Add the rational expressions to find the sum. 5/x+2 + 6/x-3
To add the rational expressions, we need a common denominator. The common denominator in this case is (x+2)(x-3).
Now, we can rewrite the expressions using the common denominator:
5/(x+2) + 6/(x-3) = (5(x-3) + 6(x+2))/((x+2)(x-3))
Simplifying the numerator:
= (5x - 15 + 6x + 12)/((x+2)(x-3))
= (11x - 3)/((x+2)(x-3))
Therefore, the sum of the rational expressions is (11x - 3)/((x+2)(x-3)).
To add these rational expressions, we need to find a common denominator.
The denominators are x+2 and x-3. The common denominator would then be (x+2)(x-3).
Now, we can rewrite each fraction with the common denominator:
5/(x+2) = 5 * (x-3) / ((x+2)(x-3))
6/(x-3) = 6 * (x+2) / ((x+2)(x-3))
Now, we can add the fractions:
[5 * (x-3) / ((x+2)(x-3))] + [6 * (x+2) / ((x+2)(x-3))]

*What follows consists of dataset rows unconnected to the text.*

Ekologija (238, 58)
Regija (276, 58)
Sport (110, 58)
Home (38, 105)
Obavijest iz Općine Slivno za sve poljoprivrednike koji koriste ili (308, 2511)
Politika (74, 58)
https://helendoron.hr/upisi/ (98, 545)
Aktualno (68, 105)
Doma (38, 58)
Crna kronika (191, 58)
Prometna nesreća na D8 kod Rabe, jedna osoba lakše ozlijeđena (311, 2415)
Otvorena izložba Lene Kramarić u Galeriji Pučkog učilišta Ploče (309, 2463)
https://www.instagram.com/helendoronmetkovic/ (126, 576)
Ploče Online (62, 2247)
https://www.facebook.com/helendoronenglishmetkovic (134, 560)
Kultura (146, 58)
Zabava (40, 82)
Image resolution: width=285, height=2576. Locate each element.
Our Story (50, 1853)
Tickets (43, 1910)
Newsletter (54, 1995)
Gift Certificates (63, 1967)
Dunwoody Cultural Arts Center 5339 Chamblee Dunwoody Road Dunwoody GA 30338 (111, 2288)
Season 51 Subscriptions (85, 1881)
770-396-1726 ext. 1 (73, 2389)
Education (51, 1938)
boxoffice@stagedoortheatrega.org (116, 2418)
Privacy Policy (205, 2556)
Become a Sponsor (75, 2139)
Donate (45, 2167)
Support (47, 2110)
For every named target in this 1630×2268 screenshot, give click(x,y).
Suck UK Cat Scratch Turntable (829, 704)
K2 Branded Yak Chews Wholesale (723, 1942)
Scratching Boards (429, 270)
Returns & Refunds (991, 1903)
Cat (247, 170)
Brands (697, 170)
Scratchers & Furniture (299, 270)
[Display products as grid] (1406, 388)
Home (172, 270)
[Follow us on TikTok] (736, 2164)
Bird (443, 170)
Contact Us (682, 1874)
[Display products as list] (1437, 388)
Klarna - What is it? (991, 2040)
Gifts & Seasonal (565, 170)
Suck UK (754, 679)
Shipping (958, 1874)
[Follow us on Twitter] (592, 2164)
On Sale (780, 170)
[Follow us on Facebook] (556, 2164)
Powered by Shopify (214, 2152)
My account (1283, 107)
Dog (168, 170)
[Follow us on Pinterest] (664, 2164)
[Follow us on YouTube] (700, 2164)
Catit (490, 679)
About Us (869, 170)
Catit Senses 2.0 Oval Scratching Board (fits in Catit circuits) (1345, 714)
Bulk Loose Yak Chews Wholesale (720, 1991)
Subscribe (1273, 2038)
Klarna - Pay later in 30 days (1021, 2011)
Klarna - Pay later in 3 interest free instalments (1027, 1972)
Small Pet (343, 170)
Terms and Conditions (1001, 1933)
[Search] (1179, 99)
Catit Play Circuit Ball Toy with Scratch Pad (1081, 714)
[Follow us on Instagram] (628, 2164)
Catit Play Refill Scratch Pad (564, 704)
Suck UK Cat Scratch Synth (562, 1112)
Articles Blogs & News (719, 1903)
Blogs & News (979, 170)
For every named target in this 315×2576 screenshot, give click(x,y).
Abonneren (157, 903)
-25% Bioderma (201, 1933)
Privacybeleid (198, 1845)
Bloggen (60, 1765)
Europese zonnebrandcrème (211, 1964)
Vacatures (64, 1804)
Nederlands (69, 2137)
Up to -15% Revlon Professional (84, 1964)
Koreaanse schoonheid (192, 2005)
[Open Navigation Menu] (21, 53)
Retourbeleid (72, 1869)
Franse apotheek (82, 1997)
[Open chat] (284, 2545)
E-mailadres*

Next, we can simplify the expression:
[5x - 15 + 6x + 12] / ((x+2)(x-3))
Combining like terms in the numerator gives:
(11x - 3) / ((x+2)(x-3))
Therefore, the sum of the rational expressions 5/x+2 + 6/x-3 is (11x - 3) / ((x+2)(x-3)).
To add rational expressions, you need to have a common denominator.
Step 1: Find the least common multiple (LCM) of the denominators.
The denominators are x+2 and x-3. To find the LCM, factor each denominator completely:
x+2 = (x+2)
x-3 = (x-3)
The LCM is the product of the highest power of each factor. In this case, the LCM is (x+2)(x-3).
Step 2: Rewrite each rational expression with the common denominator.
To do this, multiply the numerator and denominator of each fraction by the factors that are missing in the other fraction.
For the first fraction, (5/(x+2)), we need to multiply the numerator and denominator by (x-3):
(5/(x+2)) * ((x-3)/(x-3)) = (5(x-3))/((x+2)(x-3))
For the second fraction, (6/(x-3)), we need to multiply the numerator and denominator by (x+2):
(6/(x-3)) * ((x+2)/(x+2)) = (6(x+2))/((x+2)(x-3))
Now both fractions have the common denominator of (x+2)(x-3).
Step 3: Add the numerators.
The numerators are (5(x-3)) and (6(x+2)).
Therefore, the sum of the two rational expressions is:
(5(x-3) + 6(x+2))/((x+2)(x-3))
Simplifying further, we distribute and combine like terms in the numerator:
(5x - 15 + 6x + 12)/((x+2)(x-3)) = (11x - 3)/((x+2)(x-3))
So, the sum of the given rational expressions is (11x - 3)/((x+2)(x-3)).